Hebei Machinery Import & Export Co., Ltd.

When Did Plasma Cutting Begin?

Plasma cutting was invented in the mid-1950s. Patent holders learned that by passing a high velocity superheated gas jet through a narrow opening, an ionized gas or plasma could be produced that could melt metal.


The primary method of thermal cutting at that time was oxyacetylene cutting. Operators needed to manually control the torch head by following a template, or the torch head could be mounted to a gantry-type tracking eye machine or a linear tracking rail.


By the mid-1960s, CNC gantry machines became popular. The combination of oxyacetylene and CNC gantry machines revolutionized the flame cutting process. Plasma torches were also available for NC gantry machines. A paper punch was used to write G-codes to the controller; however, only a few people were able to program the machine.


Plasma cutting was not generally accepted by U.S. manufacturers and fabricators until the mid-1970s The reasons for the delayed popularity of plasma cutting can be attributed to


System costs, especially the price of the required gas.
The inability of the technology to match the level of thickness that can be cut by oxyacetylene.
Lack of public knowledge of plasma cutting capabilities.
Lack of programming expertise.

Plasma Torch

Plasma Torch


In the 1980s, plasma cutting became increasingly popular as more and more low-current systems began to be produced. Thinner metals could now be cut with plasma. Electronic torch height control was also introduced. Electronically controlled torch-to-work distance allowed the torch head to pierce the material further from the workpiece, thus minimizing wear and tear on wear parts and contributing to more accurate cuts.


During this time, PCs were also becoming increasingly popular. Machine programmers used PCs to generate machine G-code or ASCII text files used to guide machine controllers. Today, many machines continue to use this technology.


CAD programs that could generate machine code became available in the late 1980s. CAD programs combined with PCs provided a simple solution for machine programming. knowledge of G-code programming was no longer the only source for programming machine controls.

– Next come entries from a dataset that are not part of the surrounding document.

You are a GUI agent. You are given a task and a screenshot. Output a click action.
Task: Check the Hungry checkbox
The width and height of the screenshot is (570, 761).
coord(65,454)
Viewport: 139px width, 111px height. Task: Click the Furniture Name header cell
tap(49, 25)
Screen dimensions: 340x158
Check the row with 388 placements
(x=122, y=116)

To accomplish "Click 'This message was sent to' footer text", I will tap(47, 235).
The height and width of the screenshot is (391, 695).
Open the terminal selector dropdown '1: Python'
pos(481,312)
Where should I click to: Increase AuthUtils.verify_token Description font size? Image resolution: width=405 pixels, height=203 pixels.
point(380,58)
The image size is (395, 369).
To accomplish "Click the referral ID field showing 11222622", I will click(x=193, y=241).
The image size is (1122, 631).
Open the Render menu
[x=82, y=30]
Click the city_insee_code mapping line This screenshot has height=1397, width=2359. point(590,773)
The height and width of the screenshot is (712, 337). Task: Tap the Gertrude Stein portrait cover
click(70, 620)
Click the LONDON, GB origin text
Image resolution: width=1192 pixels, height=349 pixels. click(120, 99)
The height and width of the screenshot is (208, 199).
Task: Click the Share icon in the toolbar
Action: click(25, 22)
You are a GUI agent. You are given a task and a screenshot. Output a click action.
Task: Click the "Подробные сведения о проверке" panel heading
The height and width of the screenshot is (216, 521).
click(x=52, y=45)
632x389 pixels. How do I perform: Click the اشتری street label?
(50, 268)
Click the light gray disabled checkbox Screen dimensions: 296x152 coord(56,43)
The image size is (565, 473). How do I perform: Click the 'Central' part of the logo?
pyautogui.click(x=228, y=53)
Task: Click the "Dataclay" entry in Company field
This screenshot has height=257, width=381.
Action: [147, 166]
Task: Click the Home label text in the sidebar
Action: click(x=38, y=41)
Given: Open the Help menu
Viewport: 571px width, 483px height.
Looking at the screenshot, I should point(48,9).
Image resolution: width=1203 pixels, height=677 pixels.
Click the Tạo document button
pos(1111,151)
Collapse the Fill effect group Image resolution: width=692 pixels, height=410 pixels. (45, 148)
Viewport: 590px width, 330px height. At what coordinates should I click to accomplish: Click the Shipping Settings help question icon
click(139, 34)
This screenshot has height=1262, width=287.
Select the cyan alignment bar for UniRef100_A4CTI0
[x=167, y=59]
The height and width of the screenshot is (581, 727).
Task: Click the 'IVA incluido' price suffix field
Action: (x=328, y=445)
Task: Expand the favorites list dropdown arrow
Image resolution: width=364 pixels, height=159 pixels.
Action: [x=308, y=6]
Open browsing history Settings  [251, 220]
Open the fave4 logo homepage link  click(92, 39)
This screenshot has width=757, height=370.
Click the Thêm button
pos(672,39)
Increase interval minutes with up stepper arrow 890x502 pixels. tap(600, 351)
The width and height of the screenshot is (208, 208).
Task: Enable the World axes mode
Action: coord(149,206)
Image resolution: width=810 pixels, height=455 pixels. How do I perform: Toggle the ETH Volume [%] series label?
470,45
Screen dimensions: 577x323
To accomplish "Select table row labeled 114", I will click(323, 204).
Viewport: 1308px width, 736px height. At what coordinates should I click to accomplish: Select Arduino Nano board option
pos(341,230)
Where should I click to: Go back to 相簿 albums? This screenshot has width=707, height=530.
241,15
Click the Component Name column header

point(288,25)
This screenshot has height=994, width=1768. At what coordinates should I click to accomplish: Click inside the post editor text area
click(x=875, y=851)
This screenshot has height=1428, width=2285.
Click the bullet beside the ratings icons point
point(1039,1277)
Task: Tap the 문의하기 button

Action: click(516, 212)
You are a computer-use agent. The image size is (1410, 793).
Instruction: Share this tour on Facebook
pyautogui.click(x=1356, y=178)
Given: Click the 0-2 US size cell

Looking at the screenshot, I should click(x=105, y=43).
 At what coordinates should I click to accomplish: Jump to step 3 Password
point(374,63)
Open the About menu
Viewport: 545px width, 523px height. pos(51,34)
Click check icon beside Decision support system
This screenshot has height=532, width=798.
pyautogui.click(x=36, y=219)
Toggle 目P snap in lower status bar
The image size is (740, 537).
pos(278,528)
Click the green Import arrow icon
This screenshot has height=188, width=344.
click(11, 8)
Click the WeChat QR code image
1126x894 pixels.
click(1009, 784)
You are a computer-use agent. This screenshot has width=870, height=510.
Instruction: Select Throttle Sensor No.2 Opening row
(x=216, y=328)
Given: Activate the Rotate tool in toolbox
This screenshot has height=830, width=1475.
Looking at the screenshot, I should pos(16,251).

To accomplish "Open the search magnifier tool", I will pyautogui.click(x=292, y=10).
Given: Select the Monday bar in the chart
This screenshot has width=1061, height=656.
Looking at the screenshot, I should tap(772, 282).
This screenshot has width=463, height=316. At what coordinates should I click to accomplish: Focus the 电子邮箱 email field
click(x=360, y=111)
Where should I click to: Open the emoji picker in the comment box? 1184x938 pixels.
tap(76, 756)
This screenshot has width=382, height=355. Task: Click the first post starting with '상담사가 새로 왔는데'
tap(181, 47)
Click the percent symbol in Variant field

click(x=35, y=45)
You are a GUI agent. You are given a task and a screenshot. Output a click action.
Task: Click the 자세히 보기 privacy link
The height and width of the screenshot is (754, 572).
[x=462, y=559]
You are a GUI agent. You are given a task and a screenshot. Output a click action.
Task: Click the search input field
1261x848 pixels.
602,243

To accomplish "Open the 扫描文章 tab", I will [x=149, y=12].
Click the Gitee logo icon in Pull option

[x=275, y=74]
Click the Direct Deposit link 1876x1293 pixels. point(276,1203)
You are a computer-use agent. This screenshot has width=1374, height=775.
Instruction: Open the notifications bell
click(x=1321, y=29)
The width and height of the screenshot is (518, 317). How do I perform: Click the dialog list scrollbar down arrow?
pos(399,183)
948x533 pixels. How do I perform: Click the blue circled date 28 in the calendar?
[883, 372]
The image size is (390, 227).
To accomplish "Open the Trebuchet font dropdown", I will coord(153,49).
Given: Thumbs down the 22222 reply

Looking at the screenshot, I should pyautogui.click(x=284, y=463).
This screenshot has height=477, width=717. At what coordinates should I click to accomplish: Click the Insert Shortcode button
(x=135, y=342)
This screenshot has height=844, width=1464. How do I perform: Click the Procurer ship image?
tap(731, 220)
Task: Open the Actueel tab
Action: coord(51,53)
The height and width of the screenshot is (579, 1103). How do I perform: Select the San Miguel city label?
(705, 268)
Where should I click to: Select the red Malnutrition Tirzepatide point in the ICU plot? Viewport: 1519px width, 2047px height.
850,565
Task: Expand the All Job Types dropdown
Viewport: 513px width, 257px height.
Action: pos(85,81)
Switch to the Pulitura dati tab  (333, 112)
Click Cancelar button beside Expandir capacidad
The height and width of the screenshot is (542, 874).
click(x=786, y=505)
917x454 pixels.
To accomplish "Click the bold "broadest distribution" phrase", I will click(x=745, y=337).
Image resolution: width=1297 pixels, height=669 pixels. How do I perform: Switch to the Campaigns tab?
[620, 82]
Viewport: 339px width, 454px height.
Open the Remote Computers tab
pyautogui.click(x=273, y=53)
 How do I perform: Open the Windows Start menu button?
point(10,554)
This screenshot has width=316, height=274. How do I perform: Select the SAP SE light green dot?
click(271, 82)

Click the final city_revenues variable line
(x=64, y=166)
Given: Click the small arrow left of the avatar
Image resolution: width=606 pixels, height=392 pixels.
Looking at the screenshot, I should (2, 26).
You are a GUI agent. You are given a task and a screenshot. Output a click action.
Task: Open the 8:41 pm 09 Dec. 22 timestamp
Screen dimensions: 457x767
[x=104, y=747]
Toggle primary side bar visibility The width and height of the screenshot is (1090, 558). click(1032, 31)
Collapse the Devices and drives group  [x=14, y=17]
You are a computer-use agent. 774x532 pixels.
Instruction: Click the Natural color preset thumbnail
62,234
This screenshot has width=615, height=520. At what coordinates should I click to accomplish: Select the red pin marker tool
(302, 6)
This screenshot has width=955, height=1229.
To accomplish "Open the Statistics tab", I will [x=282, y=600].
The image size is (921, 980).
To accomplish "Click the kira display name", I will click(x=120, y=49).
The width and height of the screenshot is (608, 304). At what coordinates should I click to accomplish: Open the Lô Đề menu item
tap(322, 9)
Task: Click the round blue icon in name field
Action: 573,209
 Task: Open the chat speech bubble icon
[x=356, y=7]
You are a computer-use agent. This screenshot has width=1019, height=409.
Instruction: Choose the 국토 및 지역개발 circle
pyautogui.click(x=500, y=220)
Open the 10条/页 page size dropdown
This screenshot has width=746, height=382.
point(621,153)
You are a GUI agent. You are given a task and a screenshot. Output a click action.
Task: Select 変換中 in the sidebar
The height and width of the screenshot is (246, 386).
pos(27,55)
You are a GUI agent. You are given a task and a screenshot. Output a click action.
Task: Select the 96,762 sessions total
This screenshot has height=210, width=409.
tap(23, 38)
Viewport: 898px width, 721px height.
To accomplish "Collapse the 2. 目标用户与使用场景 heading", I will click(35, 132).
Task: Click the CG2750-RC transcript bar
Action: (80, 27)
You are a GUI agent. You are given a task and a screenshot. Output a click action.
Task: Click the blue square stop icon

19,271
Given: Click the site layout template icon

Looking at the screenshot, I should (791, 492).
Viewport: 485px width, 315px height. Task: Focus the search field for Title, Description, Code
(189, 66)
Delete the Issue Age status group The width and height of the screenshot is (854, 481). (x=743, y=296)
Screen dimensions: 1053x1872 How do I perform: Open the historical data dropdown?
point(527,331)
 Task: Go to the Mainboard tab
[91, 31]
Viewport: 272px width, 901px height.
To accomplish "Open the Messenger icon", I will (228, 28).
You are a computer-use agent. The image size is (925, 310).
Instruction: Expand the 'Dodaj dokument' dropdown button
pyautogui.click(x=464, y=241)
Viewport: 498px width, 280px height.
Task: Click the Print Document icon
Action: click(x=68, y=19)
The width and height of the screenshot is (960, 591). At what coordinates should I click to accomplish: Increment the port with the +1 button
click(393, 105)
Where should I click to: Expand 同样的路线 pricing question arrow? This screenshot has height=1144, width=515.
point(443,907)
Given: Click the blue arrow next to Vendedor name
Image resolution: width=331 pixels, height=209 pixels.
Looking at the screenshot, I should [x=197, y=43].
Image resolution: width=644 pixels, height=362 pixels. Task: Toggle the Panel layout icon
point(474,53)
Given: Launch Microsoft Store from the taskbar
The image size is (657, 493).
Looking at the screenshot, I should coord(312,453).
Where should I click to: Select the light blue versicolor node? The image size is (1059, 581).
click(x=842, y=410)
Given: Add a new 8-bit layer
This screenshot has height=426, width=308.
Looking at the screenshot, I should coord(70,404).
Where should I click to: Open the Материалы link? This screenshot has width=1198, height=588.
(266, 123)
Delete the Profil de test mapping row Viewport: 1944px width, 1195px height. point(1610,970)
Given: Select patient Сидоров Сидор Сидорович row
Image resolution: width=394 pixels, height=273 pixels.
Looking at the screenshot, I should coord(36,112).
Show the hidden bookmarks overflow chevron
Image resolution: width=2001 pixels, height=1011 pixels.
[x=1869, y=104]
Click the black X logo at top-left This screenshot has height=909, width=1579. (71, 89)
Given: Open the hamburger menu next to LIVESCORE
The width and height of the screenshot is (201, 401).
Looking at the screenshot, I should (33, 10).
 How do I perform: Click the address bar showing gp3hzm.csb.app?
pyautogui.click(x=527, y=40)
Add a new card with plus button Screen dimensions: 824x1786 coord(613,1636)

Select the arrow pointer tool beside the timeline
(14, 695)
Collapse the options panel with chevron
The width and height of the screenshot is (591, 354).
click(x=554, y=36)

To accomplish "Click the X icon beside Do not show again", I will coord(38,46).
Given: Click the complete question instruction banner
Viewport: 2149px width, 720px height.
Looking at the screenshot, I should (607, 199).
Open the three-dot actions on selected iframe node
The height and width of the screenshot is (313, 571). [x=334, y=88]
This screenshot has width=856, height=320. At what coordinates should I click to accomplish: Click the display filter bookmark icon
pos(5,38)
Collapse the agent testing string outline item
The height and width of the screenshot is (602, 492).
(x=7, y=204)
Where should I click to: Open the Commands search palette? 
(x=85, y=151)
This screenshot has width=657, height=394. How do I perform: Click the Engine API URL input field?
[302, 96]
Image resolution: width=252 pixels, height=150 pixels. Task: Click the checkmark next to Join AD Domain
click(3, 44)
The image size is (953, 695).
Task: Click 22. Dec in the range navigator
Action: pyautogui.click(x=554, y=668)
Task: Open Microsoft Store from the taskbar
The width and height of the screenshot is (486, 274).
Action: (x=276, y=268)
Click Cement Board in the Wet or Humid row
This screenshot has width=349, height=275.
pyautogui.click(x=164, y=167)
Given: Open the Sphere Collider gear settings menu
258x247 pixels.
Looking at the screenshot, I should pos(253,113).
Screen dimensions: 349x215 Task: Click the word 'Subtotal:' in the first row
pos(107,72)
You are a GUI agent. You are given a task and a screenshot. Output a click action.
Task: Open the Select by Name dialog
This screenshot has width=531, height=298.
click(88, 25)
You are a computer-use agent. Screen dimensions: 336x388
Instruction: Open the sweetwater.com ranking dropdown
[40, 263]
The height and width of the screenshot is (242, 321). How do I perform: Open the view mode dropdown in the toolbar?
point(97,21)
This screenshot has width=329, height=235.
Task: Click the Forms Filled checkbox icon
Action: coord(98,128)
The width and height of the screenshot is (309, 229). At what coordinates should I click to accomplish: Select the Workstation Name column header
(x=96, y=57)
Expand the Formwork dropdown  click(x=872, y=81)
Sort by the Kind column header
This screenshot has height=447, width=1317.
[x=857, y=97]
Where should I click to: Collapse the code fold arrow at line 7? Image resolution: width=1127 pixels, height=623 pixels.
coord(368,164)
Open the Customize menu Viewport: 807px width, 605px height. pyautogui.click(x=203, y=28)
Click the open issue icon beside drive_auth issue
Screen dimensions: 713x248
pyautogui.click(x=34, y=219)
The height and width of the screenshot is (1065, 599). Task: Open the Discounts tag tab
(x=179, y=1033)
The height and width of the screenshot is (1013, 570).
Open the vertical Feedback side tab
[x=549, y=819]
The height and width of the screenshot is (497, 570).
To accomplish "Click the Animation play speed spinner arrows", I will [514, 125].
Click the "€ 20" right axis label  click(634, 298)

CNCs, which allowed programming on the machine, also became popular.


Also in the 1980s, Apple introduced the iconic user interface to computers, and soon after, Microsoft released the first Windows® operating system to compete. Navigating the PC through text alone was becoming obsolete.


The 1980s encouraged some pioneering manufacturers to run machines directly from the PC. Many people who operated machines in this way found the user interface to be more user-friendly than basic commercial control software products.


High-precision plasma cutting was introduced in the 1990s. Many cutting applications required the edge quality that laser machines could produce - burr-free and smooth edges - but not the precision accuracy. These high-precision plasma cutters became an affordable option for these types of applications.